**Required work:**
1 - Answer these questions about the hearing transcript on Consignia and Postcomm, each on its own line and marked to match:
(a) Which two words does the Public Accounts Committee report use to describe the relationship between Consignia and Postcomm?
(b) According to Mr Evans, the validity of what has been argued over?
(c) What kind of information does Mr Evans say is needed?
2 - Carry on the hearing transcript on Consignia and Postcomm, starting right after its final sentence.

**Text block:**
- - -

129. Following up on Mr Prisk's first question there, Mr Evans, several times you have mentioned the Public Accounts Committee report that was published today, and quite rightly pointed out that, in general, the Committee shared your concerns about the model for introducing competition. But they were not entirely uncritical of Consignia, and I paraphrase slightly, but they said, Consignia and Postcomm are at present locked into an adversarial and unconstructive relationship, from which neither party can gain much. Do you recognise that description of your relationship?
(Mr Evans) Yes; well, as I was saying to Mr Prisk, I think there have been occasions where we have ended up arguing about the wrong things, ending up arguing about the validity of numbers, and so on, in a fairly, what an external observer would see no doubt as an unproductive way. What we need is better information, and that is an issue for us within the business; and, back to the point I was making earlier about our big investment in financial systems, we need access to better information that we can look at jointly and draw sensible conclusions from. Now part of the reason that perhaps our relationship has been characterised as adversarial is because we have been, partly what I was saying about getting roles clear amongst ourselves, but also a lot of arguments about numbers and whether they are right or not, and so on, which has caused a lot of friction.

- - -

**Excerpted data:**
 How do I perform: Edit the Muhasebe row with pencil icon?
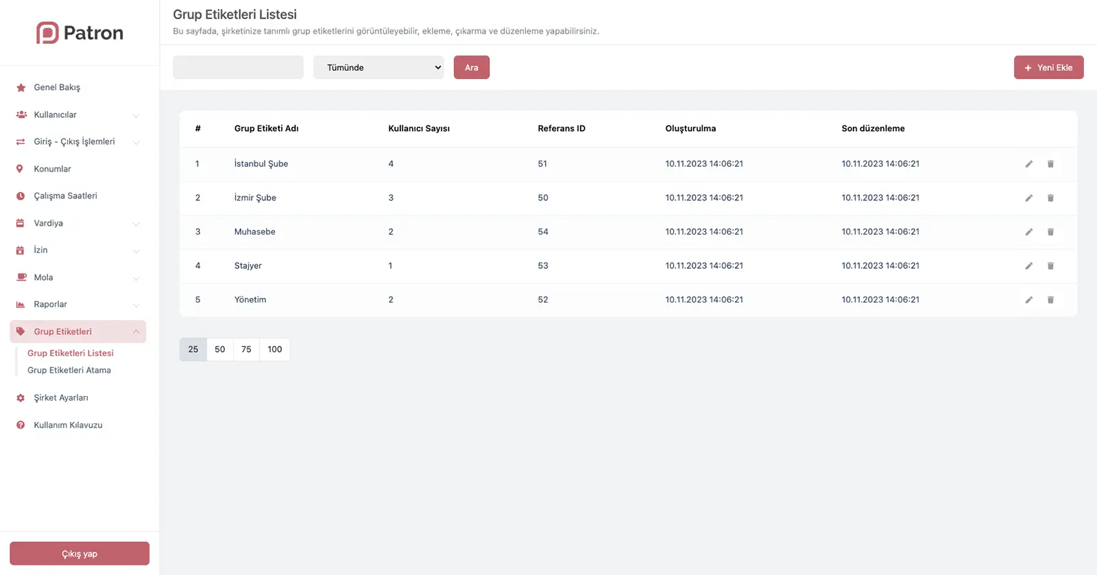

- - -

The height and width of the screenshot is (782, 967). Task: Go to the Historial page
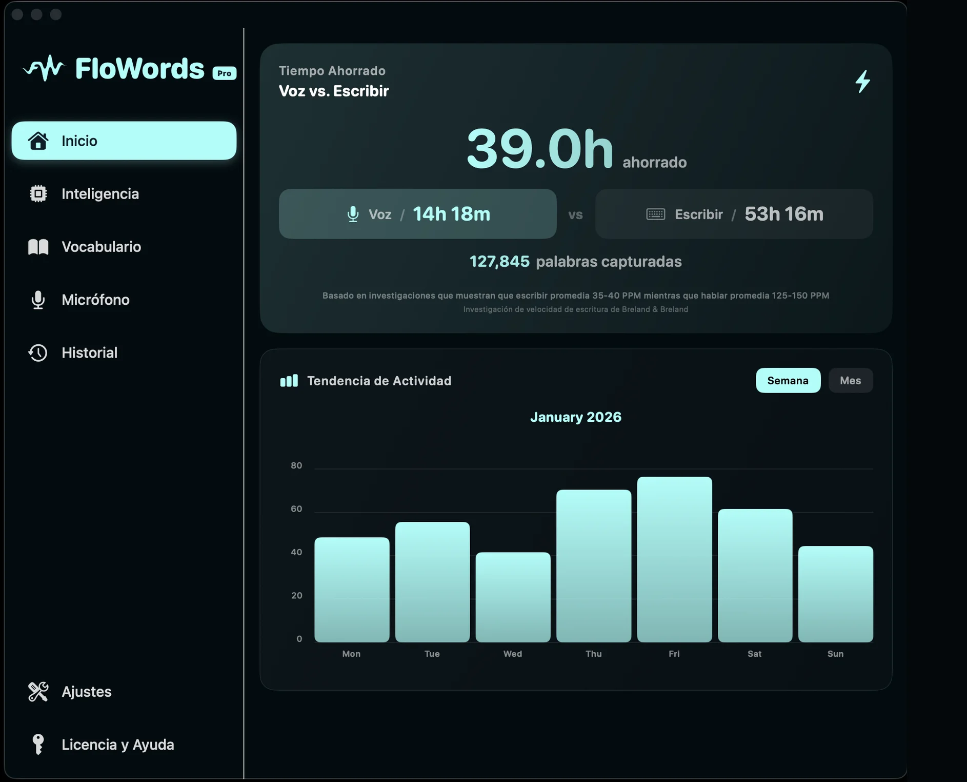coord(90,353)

- - -

**Answers to each task:**
1 -
(a) Adversarial and unconstructive.
(b) Numbers.
(c) Better information that can be looked at jointly and sensible conclusions drawn from.

2 -
130. So you would take a share of the blame for the strained relationships so far?
(Mr Evans) If you want to concentrate on blame then, clearly, we are one of those two parties.
131. Let us look at what the Public Accounts Committee said. After giving that description of your relationship, they went on to say: "We look to both of them, as public sector bodies, to move away from this strained relationship and seek to work more co-operatively from now on."
(Mr Evans) Yes; and I would say Amen to that.
132. That is your determination?
(Mr Evans) Indeed.
133. On to the Universal Bank. I think it is estimated that three million people will open a card account at the post office, as a result of the introduction of services under the Universal Bank, and I wondered if you could say what impact you think that will have, particularly on the rural post offices as well?
(Mr Mills) I think we need to understand exactly what is proposed, what may or may not happen, and how we anticipate that our customers will continue to use our services. As you know, it is the Department's intention to offer benefit claimants alternative ways of obtaining their benefits; they will be able to, in the future, either have their benefits paid into a commercial bank account, or what is known as a basic bank account run by a bank or a building society, or direct into their Post Office card account. Now the take-up of those particular three elements is a matter of speculation, at this moment in time; the Government wants the benefit claimants, wherever possible, to operate within the commercial community, and, obviously, the Post Office would want as many people to stay with them as they can. The fact of the matter though is that, whatever any one of those benefit claimants does, they will still be able to come to our counters and obtain their money, whether they are taking it out of a commercial bank's commercial account, or whether they are taking it out of a basic bank account, or whether they are taking it out of the Post Office card account. So that is one of the joys that we can say, and that is good for us, and it is good for our postmasters as well.
134. So this is an opportunity?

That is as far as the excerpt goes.